Principles of proteome allocation are revealed using proteomic data and genome-scale models

From

University of California at San Diego1

Stanford University2

Novo Nordisk Foundation Center for Biosustainability, Technical University of Denmark3

Big Data 2 Knowledge, Novo Nordisk Foundation Center for Biosustainability, Technical University of Denmark4

Network Reconstruction in Silico Biology, Novo Nordisk Foundation Center for Biosustainability, Technical University of Denmark5

Integrating omics data to refine or make context-specific models is an active field of constraint-based modeling. Proteomics now cover over 95% of the Escherichia coli proteome by mass. Genome-scale models of Metabolism and macromolecular Expression (ME) compute proteome allocation linked to metabolism and fitness.
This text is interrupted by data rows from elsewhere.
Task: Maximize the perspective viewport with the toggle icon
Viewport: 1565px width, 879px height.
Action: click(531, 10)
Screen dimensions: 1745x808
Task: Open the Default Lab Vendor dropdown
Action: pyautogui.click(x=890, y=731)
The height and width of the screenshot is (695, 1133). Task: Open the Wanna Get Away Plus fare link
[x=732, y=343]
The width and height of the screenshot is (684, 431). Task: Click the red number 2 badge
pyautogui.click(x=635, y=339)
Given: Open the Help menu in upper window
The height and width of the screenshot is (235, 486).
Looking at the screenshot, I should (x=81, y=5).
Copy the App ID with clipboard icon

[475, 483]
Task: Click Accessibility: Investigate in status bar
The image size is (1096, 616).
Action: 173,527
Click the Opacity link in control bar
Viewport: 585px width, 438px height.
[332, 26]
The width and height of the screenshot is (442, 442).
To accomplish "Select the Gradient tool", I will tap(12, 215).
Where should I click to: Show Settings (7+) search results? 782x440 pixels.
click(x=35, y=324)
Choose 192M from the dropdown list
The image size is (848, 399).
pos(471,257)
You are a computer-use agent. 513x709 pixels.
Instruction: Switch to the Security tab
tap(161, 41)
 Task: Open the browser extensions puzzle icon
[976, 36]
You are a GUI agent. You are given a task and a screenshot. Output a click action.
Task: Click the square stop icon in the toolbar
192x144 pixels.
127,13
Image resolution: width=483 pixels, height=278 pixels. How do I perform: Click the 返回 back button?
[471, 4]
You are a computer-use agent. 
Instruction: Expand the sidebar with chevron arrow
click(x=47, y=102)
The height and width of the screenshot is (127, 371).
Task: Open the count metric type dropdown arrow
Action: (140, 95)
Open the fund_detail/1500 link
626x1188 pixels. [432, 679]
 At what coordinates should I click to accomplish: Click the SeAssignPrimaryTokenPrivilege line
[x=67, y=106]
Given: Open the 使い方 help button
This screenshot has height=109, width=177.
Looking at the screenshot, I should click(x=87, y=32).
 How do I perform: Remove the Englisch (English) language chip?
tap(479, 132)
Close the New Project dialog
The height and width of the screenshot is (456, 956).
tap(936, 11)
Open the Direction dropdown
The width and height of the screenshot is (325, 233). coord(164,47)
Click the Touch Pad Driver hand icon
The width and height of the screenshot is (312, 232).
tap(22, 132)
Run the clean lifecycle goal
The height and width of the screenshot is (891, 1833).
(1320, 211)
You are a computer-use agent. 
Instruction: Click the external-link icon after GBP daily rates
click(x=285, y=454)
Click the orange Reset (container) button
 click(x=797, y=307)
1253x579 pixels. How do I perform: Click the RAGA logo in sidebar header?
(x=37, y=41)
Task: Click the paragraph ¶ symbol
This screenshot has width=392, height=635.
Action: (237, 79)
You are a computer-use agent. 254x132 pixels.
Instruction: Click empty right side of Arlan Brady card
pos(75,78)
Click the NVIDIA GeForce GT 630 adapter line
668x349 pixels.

Using proteomics data, we formulated allocation constraints for key proteome sectors in the ME model. The resulting calibrated model effectively computed the "generalist" (wild-type) E. coli proteome and phenotype across diverse growth environments. Across 15 growth conditions, prediction errors for growth rate and metabolic fluxes were 69% and 14% lower, respectively.

The sector-constrained ME model thus represents a generalist ME model reflecting both growth rate maximization and "hedging" against uncertain environments and stresses, as indicated by significant enrichment of these sectors for the general stress response sigma factor sigma(S). Finally, the sector constraints represent a general formalism for integrating omics data from any experimental condition into constraint-based ME models.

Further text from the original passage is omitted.